MATERIALS PROVIDED
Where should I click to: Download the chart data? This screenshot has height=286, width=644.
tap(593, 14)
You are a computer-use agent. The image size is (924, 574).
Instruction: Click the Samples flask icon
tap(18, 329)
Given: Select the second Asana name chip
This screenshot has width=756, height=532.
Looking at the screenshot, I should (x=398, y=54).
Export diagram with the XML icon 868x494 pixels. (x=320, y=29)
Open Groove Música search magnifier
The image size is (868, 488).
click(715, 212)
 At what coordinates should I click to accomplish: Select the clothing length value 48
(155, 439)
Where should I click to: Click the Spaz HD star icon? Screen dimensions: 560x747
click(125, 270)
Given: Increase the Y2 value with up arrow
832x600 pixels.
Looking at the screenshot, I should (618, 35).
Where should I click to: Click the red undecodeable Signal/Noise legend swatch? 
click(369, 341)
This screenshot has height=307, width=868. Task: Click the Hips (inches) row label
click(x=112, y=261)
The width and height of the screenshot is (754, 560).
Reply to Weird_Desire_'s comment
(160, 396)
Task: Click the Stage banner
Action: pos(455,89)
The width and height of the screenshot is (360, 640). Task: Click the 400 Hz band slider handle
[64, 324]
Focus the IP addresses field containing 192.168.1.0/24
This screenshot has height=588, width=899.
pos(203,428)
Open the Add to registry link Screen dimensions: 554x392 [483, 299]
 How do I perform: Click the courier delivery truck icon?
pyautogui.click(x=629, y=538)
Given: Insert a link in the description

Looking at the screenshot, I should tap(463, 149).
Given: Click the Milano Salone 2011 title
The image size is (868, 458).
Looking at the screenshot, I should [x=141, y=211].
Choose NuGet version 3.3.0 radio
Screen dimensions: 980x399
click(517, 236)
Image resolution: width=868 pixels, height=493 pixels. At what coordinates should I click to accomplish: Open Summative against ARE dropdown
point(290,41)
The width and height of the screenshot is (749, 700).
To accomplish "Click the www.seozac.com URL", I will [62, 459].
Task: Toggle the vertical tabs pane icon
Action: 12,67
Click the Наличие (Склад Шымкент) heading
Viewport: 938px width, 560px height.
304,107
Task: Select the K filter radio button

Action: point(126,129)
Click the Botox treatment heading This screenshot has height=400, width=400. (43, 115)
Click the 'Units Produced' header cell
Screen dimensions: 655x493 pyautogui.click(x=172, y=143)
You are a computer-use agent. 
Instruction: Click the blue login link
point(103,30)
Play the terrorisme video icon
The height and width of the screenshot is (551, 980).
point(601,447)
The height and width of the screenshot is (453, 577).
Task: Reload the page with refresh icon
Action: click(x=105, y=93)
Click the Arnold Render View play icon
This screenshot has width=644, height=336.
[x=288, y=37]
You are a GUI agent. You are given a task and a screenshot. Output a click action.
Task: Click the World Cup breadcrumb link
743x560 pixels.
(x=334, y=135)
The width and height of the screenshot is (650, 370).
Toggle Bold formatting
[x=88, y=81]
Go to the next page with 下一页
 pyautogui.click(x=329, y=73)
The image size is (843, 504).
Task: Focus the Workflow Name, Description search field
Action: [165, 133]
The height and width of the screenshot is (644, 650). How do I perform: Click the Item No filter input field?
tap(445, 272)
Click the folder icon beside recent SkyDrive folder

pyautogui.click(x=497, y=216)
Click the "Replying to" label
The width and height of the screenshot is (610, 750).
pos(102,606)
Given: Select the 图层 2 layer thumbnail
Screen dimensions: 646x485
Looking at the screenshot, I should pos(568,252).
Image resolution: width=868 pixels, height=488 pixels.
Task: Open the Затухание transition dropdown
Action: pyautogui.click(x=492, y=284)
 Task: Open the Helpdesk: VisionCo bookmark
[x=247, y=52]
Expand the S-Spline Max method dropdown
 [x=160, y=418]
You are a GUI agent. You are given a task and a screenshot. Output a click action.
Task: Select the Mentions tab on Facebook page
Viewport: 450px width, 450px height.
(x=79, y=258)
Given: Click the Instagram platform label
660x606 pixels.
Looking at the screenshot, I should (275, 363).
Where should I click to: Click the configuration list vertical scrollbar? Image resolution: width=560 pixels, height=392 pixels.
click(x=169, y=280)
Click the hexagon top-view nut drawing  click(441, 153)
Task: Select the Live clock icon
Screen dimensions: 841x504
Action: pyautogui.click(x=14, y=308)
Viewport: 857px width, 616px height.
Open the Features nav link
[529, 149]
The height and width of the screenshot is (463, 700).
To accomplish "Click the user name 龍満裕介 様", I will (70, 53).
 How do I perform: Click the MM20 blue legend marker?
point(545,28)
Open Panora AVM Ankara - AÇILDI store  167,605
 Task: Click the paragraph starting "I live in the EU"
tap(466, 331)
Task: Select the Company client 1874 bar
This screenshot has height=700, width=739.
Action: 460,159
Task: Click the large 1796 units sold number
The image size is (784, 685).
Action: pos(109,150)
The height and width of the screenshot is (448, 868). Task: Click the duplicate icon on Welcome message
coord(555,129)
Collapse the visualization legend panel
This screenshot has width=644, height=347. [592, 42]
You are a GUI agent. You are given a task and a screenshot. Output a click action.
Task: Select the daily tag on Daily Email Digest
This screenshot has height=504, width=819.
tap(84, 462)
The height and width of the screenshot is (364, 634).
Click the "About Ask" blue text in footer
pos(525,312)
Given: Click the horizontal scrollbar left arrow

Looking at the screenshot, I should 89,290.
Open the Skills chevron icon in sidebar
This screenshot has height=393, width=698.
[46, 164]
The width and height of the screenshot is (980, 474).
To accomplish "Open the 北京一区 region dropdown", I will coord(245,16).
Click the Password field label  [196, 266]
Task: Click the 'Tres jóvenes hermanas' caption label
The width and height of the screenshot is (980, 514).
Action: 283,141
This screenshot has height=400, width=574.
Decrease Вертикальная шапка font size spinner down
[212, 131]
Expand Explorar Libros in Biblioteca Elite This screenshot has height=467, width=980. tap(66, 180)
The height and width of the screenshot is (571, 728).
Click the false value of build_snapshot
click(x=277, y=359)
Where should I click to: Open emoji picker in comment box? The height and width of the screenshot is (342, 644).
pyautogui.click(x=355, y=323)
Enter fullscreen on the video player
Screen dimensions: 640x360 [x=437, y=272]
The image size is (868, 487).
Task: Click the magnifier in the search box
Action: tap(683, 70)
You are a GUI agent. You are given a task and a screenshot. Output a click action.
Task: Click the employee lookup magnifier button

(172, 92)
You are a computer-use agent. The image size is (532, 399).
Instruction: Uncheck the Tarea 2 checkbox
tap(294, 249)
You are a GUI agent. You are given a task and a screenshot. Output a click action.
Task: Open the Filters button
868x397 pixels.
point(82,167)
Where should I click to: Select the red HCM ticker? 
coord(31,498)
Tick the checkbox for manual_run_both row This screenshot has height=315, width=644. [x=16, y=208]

INSTRUCTIONS FOR THE TASK
Format every line of the records as a JSON list of strings, one string per line, omitting blank lines.

SOLUTION FOR THIS PROBLEM
[
  "Where should I click to: Download the chart data? This screenshot has height=286, width=644.",
  "tap(593, 14)",
  "You are a computer-use agent. The image size is (924, 574).",
  "Instruction: Click the Samples flask icon",
  "tap(18, 329)",
  "Given: Select the second Asana name chip",
  "This screenshot has width=756, height=532.",
  "Looking at the screenshot, I should (x=398, y=54).",
  "Export diagram with the XML icon 868x494 pixels. (x=320, y=29)",
  "Open Groove Música search magnifier",
  "The image size is (868, 488).",
  "click(715, 212)",
  " At what coordinates should I click to accomplish: Select the clothing length value 48",
  "(155, 439)",
  "Where should I click to: Click the Spaz HD star icon? Screen dimensions: 560x747",
  "click(125, 270)",
  "Given: Increase the Y2 value with up arrow",
  "832x600 pixels.",
  "Looking at the screenshot, I should (618, 35).",
  "Where should I click to: Click the red undecodeable Signal/Noise legend swatch? ",
  "click(369, 341)",
  "This screenshot has height=307, width=868. Task: Click the Hips (inches) row label",
  "click(x=112, y=261)",
  "The width and height of the screenshot is (754, 560).",
  "Reply to Weird_Desire_'s comment",
  "(160, 396)",
  "Task: Click the Stage banner",
  "Action: pos(455,89)",
  "The width and height of the screenshot is (360, 640). Task: Click the 400 Hz band slider handle",
  "[64, 324]",
  "Focus the IP addresses field containing 192.168.1.0/24",
  "This screenshot has height=588, width=899.",
  "pos(203,428)",
  "Open the Add to registry link Screen dimensions: 554x392 [483, 299]",
  " How do I perform: Click the courier delivery truck icon?",
  "pyautogui.click(x=629, y=538)",
  "Given: Insert a link in the description",
  "Looking at the screenshot, I should tap(463, 149).",
  "Given: Click the Milano Salone 2011 title",
  "The image size is (868, 458).",
  "Looking at the screenshot, I should [x=141, y=211].",
  "Choose NuGet version 3.3.0 radio",
  "Screen dimensions: 980x399",
  "click(517, 236)",
  "Image resolution: width=868 pixels, height=493 pixels. At what coordinates should I click to accomplish: Open Summative against ARE dropdown",
  "point(290,41)",
  "The width and height of the screenshot is (749, 700).",
  "To accomplish \"Click the www.seozac.com URL\", I will [62, 459].",
  "Task: Toggle the vertical tabs pane icon",
  "Action: 12,67",
  "Click the Наличие (Склад Шымкент) heading",
  "Viewport: 938px width, 560px height.",
  "304,107",
  "Task: Select the K filter radio button",
  "Action: point(126,129)",
  "Click the Botox treatment heading This screenshot has height=400, width=400. (43, 115)",
  "Click the 'Units Produced' header cell",
  "Screen dimensions: 655x493 pyautogui.click(x=172, y=143)",
  "You are a computer-use agent. ",
  "Instruction: Click the blue login link",
  "point(103,30)",
  "Play the terrorisme video icon",
  "The height and width of the screenshot is (551, 980).",
  "point(601,447)",
  "The height and width of the screenshot is (453, 577).",
  "Task: Reload the page with refresh icon",
  "Action: click(x=105, y=93)",
  "Click the Arnold Render View play icon",
  "This screenshot has width=644, height=336.",
  "[x=288, y=37]",
  "You are a GUI agent. You are given a task and a screenshot. Output a click action.",
  "Task: Click the World Cup breadcrumb link",
  "743x560 pixels.",
  "(x=334, y=135)",
  "The width and height of the screenshot is (650, 370).",
  "Toggle Bold formatting",
  "[x=88, y=81]",
  "Go to the next page with 下一页",
  " pyautogui.click(x=329, y=73)",
  "The image size is (843, 504).",
  "Task: Focus the Workflow Name, Description search field",
  "Action: [165, 133]",
  "The height and width of the screenshot is (644, 650). How do I perform: Click the Item No filter input field?",
  "tap(445, 272)",
  "Click the folder icon beside recent SkyDrive folder",
  "pyautogui.click(x=497, y=216)",
  "Click the \"Replying to\" label",
  "The width and height of the screenshot is (610, 750).",
  "pos(102,606)",
  "Given: Select the 图层 2 layer thumbnail",
  "Screen dimensions: 646x485",
  "Looking at the screenshot, I should pos(568,252).",
  "Image resolution: width=868 pixels, height=488 pixels.",
  "Task: Open the Затухание transition dropdown",
  "Action: pyautogui.click(x=492, y=284)",
  " Task: Open the Helpdesk: VisionCo bookmark",
  "[x=247, y=52]",
  "Expand the S-Spline Max method dropdown",
  " [x=160, y=418]",
  "You are a GUI agent. You are given a task and a screenshot. Output a click action.",
  "Task: Select the Mentions tab on Facebook page",
  "Viewport: 450px width, 450px height.",
  "(x=79, y=258)",
  "Given: Click the Instagram platform label",
  "660x606 pixels.",
  "Looking at the screenshot, I should (275, 363).",
  "Where should I click to: Click the configuration list vertical scrollbar? Image resolution: width=560 pixels, height=392 pixels.",
  "click(x=169, y=280)",
  "Click the hexagon top-view nut drawing  click(441, 153)",
  "Task: Select the Live clock icon",
  "Screen dimensions: 841x504",
  "Action: pyautogui.click(x=14, y=308)",
  "Viewport: 857px width, 616px height.",
  "Open the Features nav link",
  "[529, 149]",
  "The height and width of the screenshot is (463, 700).",
  "To accomplish \"Click the user name 龍満裕介 様\", I will (70, 53).",
  " How do I perform: Click the MM20 blue legend marker?",
  "point(545,28)",
  "Open Panora AVM Ankara - AÇILDI store  167,605",
  " Task: Click the paragraph starting \"I live in the EU\"",
  "tap(466, 331)",
  "Task: Select the Company client 1874 bar",
  "This screenshot has height=700, width=739.",
  "Action: 460,159",
  "Task: Click the large 1796 units sold number",
  "The image size is (784, 685).",
  "Action: pos(109,150)",
  "The height and width of the screenshot is (448, 868). Task: Click the duplicate icon on Welcome message",
  "coord(555,129)",
  "Collapse the visualization legend panel",
  "This screenshot has width=644, height=347. [592, 42]",
  "You are a GUI agent. You are given a task and a screenshot. Output a click action.",
  "Task: Select the daily tag on Daily Email Digest",
  "This screenshot has height=504, width=819.",
  "tap(84, 462)",
  "The height and width of the screenshot is (364, 634).",
  "Click the \"About Ask\" blue text in footer",
  "pos(525,312)",
  "Given: Click the horizontal scrollbar left arrow",
  "Looking at the screenshot, I should 89,290.",
  "Open the Skills chevron icon in sidebar",
  "This screenshot has height=393, width=698.",
  "[46, 164]",
  "The width and height of the screenshot is (980, 474).",
  "To accomplish \"Open the 北京一区 region dropdown\", I will coord(245,16).",
  "Click the Password field label  [196, 266]",
  "Task: Click the 'Tres jóvenes hermanas' caption label",
  "The width and height of the screenshot is (980, 514).",
  "Action: 283,141",
  "This screenshot has height=400, width=574.",
  "Decrease Вертикальная шапка font size spinner down",
  "[212, 131]",
  "Expand Explorar Libros in Biblioteca Elite This screenshot has height=467, width=980. tap(66, 180)",
  "The height and width of the screenshot is (571, 728).",
  "Click the false value of build_snapshot",
  "click(x=277, y=359)",
  "Where should I click to: Open emoji picker in comment box? The height and width of the screenshot is (342, 644).",
  "pyautogui.click(x=355, y=323)",
  "Enter fullscreen on the video player",
  "Screen dimensions: 640x360 [x=437, y=272]",
  "The image size is (868, 487).",
  "Task: Click the magnifier in the search box",
  "Action: tap(683, 70)",
  "You are a GUI agent. You are given a task and a screenshot. Output a click action.",
  "Task: Click the employee lookup magnifier button",
  "(172, 92)",
  "You are a computer-use agent. The image size is (532, 399).",
  "Instruction: Uncheck the Tarea 2 checkbox",
  "tap(294, 249)",
  "You are a GUI agent. You are given a task and a screenshot. Output a click action.",
  "Task: Open the Filters button",
  "868x397 pixels.",
  "point(82,167)",
  "Where should I click to: Select the red HCM ticker? ",
  "coord(31,498)",
  "Tick the checkbox for manual_run_both row This screenshot has height=315, width=644. [x=16, y=208]"
]